→ **Selected excerpt**
Management believes that its available cash on hand and cash flow from operations may not be sufficient to meet our working capital requirements for the twelve-month period subsequent to the issuance of our financial statements. In order to accomplish our business plan objectives, the Company will need to continue its cost reduction efforts, increase revenues, raising capital through the issuance of common stock, or through a strategic merger or acquisition. However, there can be no assurances that our business plans and actions will be successful, that we will generate anticipated revenues, or that unforeseen circumstances will not require additional funding sources in the future or effectuate plans to conserve liquidity. Future efforts to improve liquidity through the issuance of our common stock may not be successful or they may not be available on acceptable terms, if at all.

 

On February 1, 2021, the Company entered into a private placement with Ms. Yiran Gu, in which the Company sold 500,000 shares of its common stock at a price per share of $2.00 for gross proceeds of $1,000,000.

 

On July 9, 2021 the Company closed the registered direct offering, pursuant to which certain institutional accredited investors purchased 1,470,588 shares of the Company’s common stock, par value $0.01 per share, at a per share price equal to $1.70 for gross proceeds of $2,499,999.60.

→ **Stated goal A**
Write down the part of the passage on the company's liquidity and stock sales between "On February 1, 2021, the" and "proceeds of $1,000,000.", inclusive, word for word.
→ **Stated goal B**
Supply the next part of the passage on the company's liquidity and stock sales, picking up after its last sentence.

→ **Pointing records for text and elements**
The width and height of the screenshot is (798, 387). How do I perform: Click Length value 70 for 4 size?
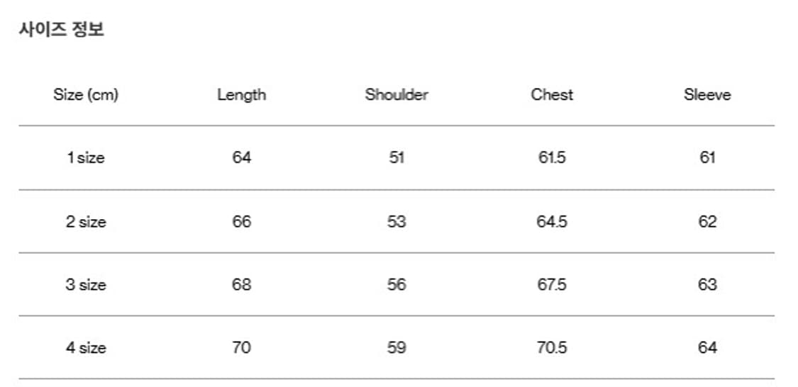241,347
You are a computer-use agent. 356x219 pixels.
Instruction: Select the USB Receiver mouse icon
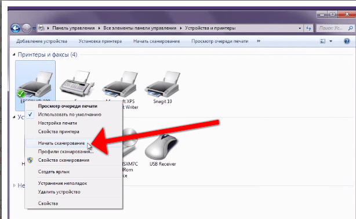point(162,147)
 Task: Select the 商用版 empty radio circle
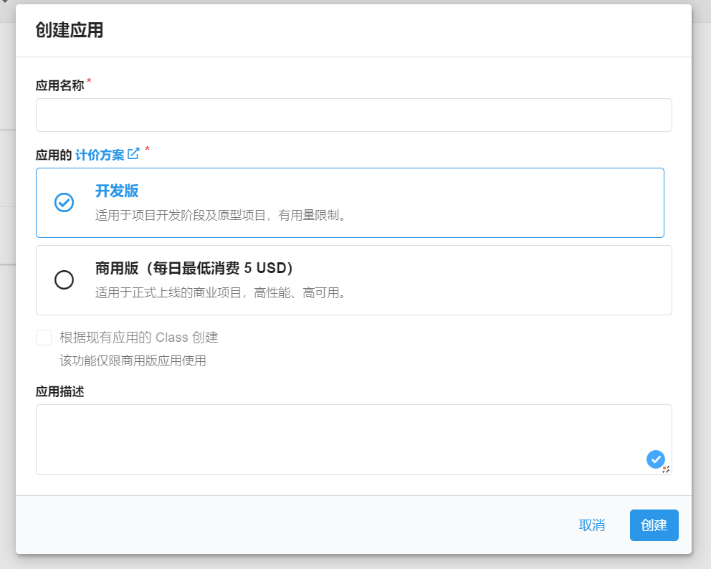point(64,279)
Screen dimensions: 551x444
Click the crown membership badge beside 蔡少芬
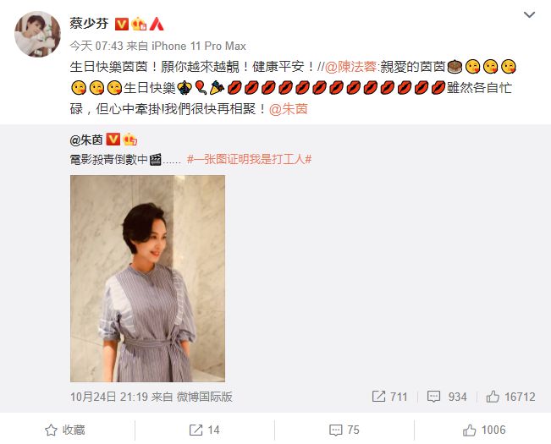pos(139,25)
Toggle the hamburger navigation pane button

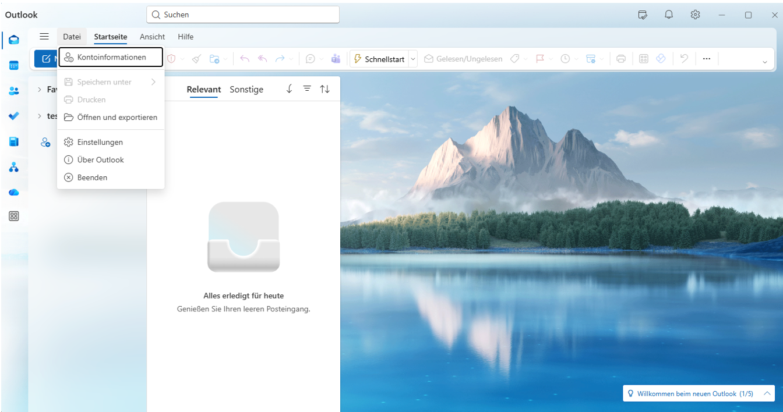[44, 37]
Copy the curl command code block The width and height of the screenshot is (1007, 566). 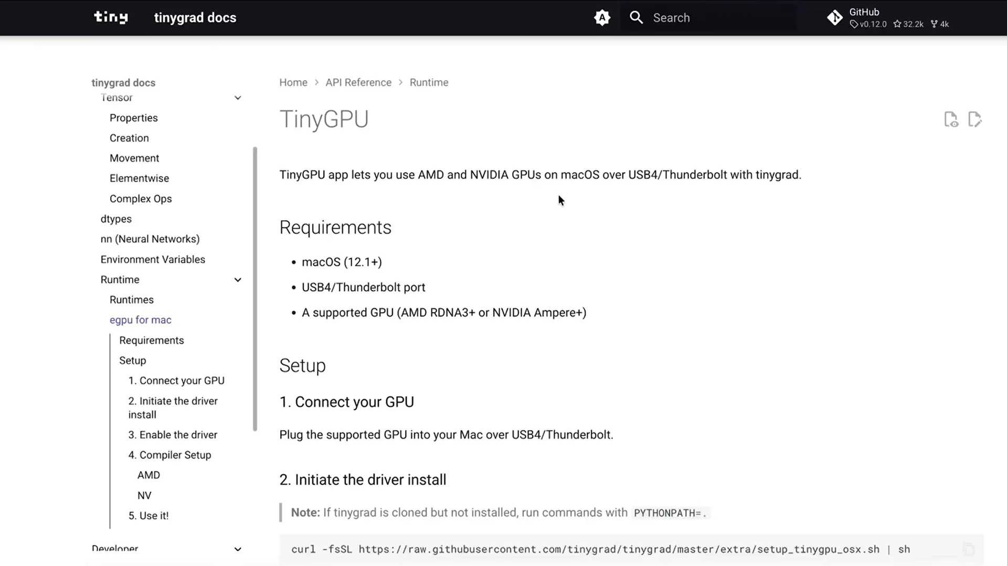click(968, 549)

→ **Exercise answer A**
On February 1, 2021, the Company entered into a private placement with Ms. Yiran Gu, in which the Company sold 500,000 shares of its common stock at a price per share of $2.00 for gross proceeds of $1,000,000.

→ **Exercise answer B**
 

3. Summary of Significant Accounting Policies

 

Principles of Consolidation - The accompanying condensed consolidated financial statements include the accounts of the Company, its wholly-owned subsidiaries and a variable interest entity. All significant intercompany balances and transactions have been eliminated in consolidation.

 

Use of Estimates The preparation of condensed consolidated financial statements in conformity with GAAP requires management to make estimates and assumptions that affect the reported amounts of assets and liabilities and disclosure of contingent assets and liabilities at the date of the consolidated financial statements and the reported amounts of revenues and expenses during the reporting period. Making estimates requires management to exercise significant judgment. It is at least reasonably possible that the estimate of the effect of a condition, situation or set of circumstances that existed at the date of the financial statements, which management considered in formulating its estimate, could change in the near term due to one or more future intervening events. Accordingly, the actual results could differ significantly from estimates.

 

Significant estimates underlying the financial statements include the fair value of acquired assets and liabilities associated with acquisitions; the assessment of goodwill for impairment, intangible assets and long-lived assets for impairment; allowances for doubtful accounts and assumptions related to the valuation allowances on deferred taxes, impact of applying the revised federal tax rates on deferred taxes, the valuation of stock-based compensation and the valuation of stock warrants.

 

Principles of Consolidation - The accompanying consolidated financial statements include the accounts of the Company and its wholly-owned subsidiaries. All significant intercompany balances and transactions have been eliminated in consolidation.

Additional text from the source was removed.